A Bias-Accuracy-Privacy Trilemma for Statistical Estimation
成果类型:
Article; Early Access
署名作者:
Kamath, Gautam; Mouzakis, Argyris; Regehr, Matthew; Singhal, Vikrant; Steinke, Thomas; Ullman, Jonathan
署名单位:
University of Waterloo; Alphabet Inc.; DeepMind; Northeastern University
刊物名称:
JOURNAL OF THE AMERICAN STATISTICAL ASSOCIATION
ISSN/ISSBN:
0162-1459
DOI:
10.1080/01621459.2024.2443275
发表日期:
2025
关键词:
摘要:
Differential privacy (DP) is a rigorous notion of data privacy, used for private statistics. The canonical algorithm for differentially private mean estimation is to first clip the samples to a bounded range and then add noise to their empirical mean. Clipping controls the sensitivity and, hence, the variance of the noise that we add for privacy. But clipping also introduces statistical bias. This tradeoff is inherent: we prove that no algorithm can simultaneously have low bias, low error, and low privacy loss for arbitrary distributions.

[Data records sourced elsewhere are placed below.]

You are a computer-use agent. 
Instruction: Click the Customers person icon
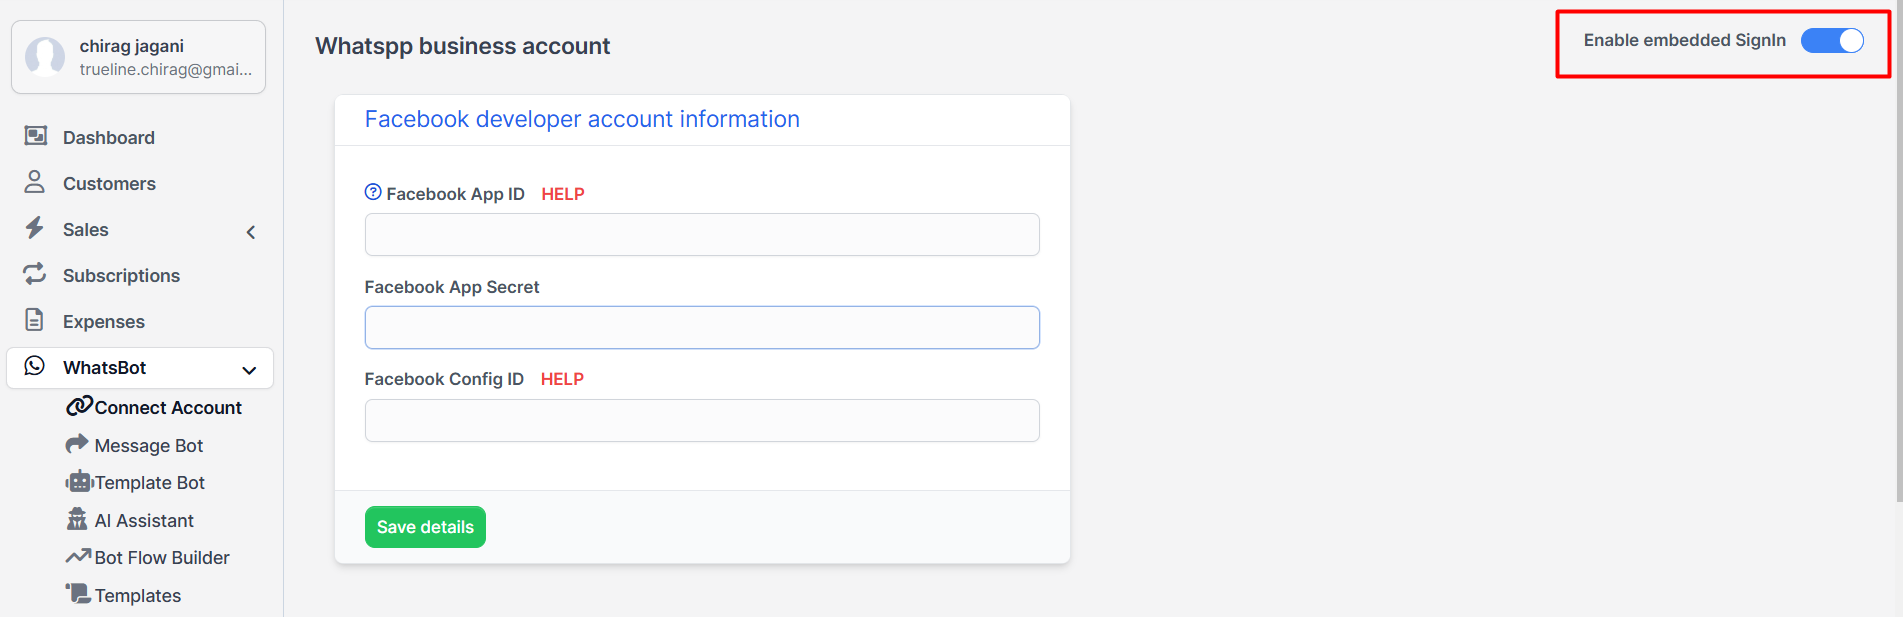click(x=35, y=182)
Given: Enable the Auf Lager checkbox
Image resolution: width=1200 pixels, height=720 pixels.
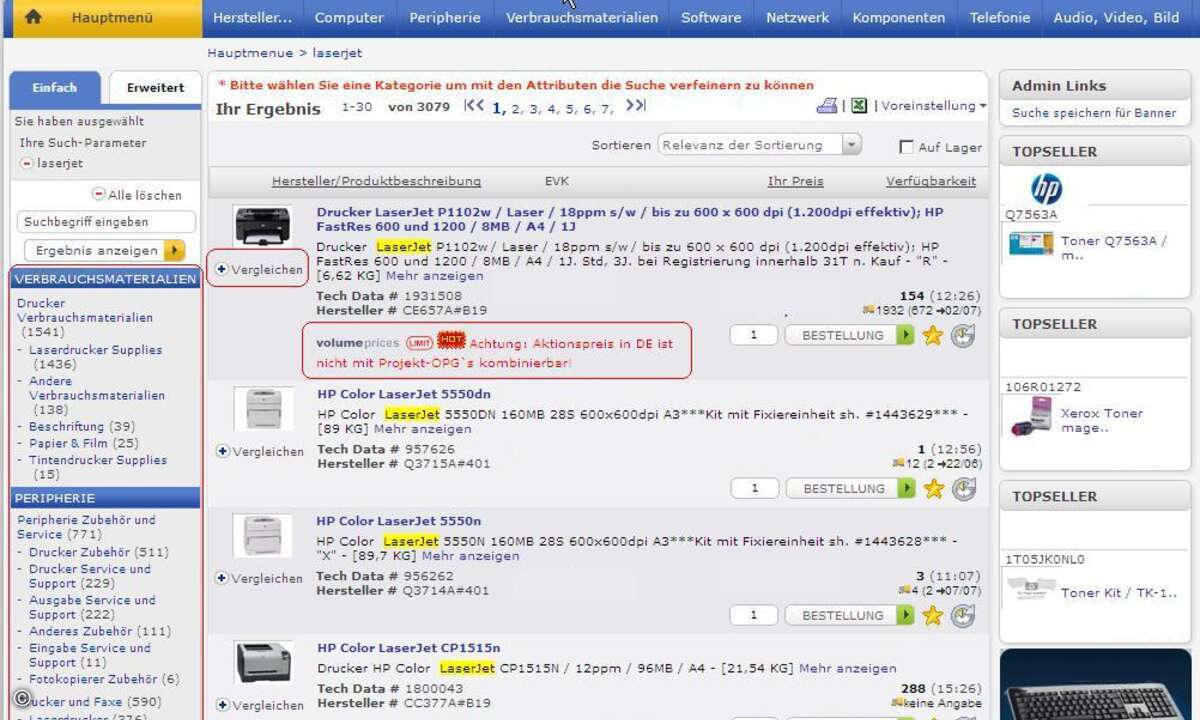Looking at the screenshot, I should point(906,147).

Additionally, we show that under strong notions of DP (i.e., pure or concentrated DP), unbiased mean estimation is impossible, even if we assume that the data is sampled from a Gaussian. On the positive side, we show that unbiased mean estimation is possible under a more permissive notion of differential privacy (approximate DP) if we assume that the distribution is symmetric. Supplementary materials for this article are available online, including a standardized description of the materials available for reproducing the work.